Ich habe die Hände in den Schoß gelegt. Als ich merke, dass ich immer heftiger schaukle, nehme ich mich zurück und werde wieder langsamer. Mein Gott, ich habe mich selten so gelangweilt. Da sehe ich auf einmal meinen Laptop neben dem Kamin liegen, nur eine Armeslänge von mir entfernt. Und vielleicht angeregt von der Spielatmosphäre fällt mir eine Unterhaltung ein, die ich an diesem Tag mit einer meiner besten Freundinnen geführt habe. »Ich kann nicht glauben, dass du nicht auf Facebook bist!

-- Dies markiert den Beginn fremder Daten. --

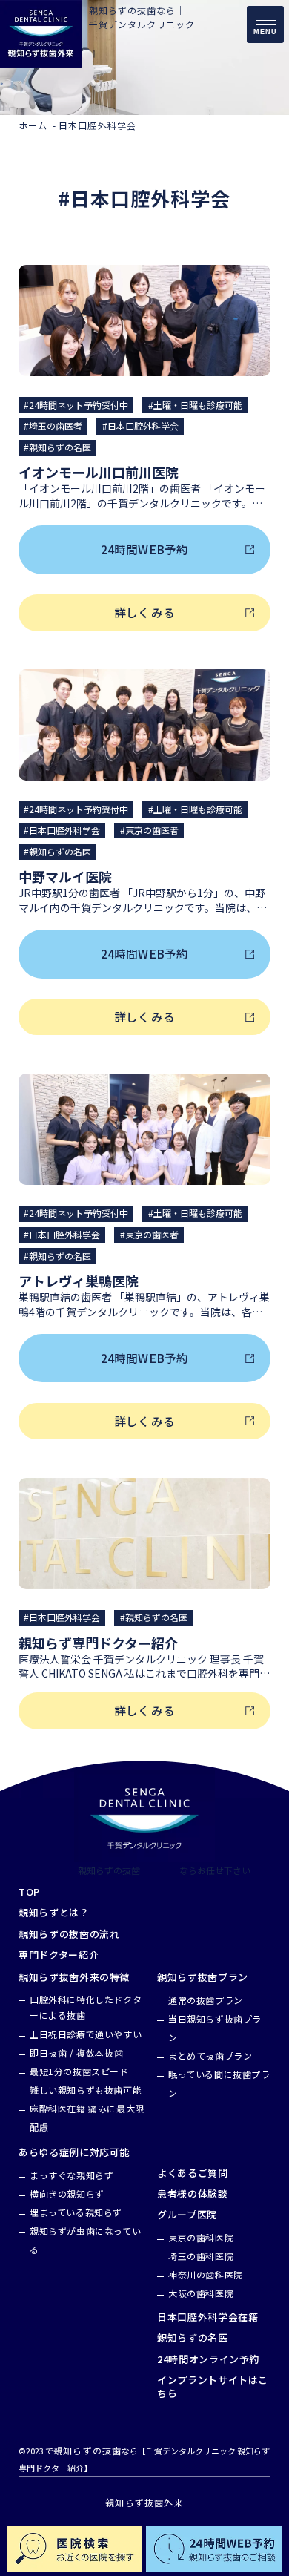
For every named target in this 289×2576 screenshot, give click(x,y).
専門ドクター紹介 (59, 1955)
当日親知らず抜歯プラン (215, 2027)
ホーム (33, 125)
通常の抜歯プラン (205, 2000)
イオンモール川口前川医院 (99, 472)
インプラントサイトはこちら (212, 2386)
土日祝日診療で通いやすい (86, 2034)
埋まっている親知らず (76, 2212)
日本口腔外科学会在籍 (208, 2317)
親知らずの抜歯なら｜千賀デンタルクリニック (142, 17)
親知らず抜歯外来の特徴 (74, 1977)
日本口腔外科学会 (98, 125)
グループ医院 (187, 2214)
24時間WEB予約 (144, 549)
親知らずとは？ (54, 1912)
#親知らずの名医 (57, 447)
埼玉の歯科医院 (200, 2256)
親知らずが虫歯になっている (85, 2239)
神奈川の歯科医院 (205, 2274)
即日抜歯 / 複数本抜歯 (76, 2052)
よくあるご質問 (192, 2173)
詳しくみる (144, 612)
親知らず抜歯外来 (144, 2502)
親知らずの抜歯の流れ (69, 1934)
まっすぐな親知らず (71, 2175)
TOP (29, 1892)
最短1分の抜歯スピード (79, 2071)
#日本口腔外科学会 (140, 425)
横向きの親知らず (67, 2193)
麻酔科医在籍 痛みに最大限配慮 (87, 2117)
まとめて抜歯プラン (210, 2055)
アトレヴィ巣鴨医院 (79, 1280)
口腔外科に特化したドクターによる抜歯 (86, 2007)
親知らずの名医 (192, 2338)
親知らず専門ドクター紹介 (98, 1642)
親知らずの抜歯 (109, 1870)
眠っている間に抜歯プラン (219, 2083)
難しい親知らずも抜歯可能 (86, 2089)
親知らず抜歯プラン (202, 1977)
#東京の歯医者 (149, 830)
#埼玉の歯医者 (53, 425)
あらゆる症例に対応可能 (74, 2152)
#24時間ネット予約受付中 (76, 404)
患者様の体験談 (192, 2194)
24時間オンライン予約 (208, 2359)
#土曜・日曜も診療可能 (195, 404)
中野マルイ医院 (65, 876)
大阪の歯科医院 (200, 2293)
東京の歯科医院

Das macht solchen Spaß. Dir bestimmt auch, wo du doch derart ab vom Schuss wohnst. Es ist toll, um sich zu vernetzen und macht absolut süchtig.«
»Ist das denn nicht eher was für Jugendliche auf der Highschool?«
»Aber nein. Du bist noch jung genug dafür. Du willst doch noch nicht zum alten Eisen gehören, oder?«
Zum alten Eisen? Sicher nicht. Ich bin hip. Ich bin angesagt. Ich bin beliebt. Oder etwa nicht?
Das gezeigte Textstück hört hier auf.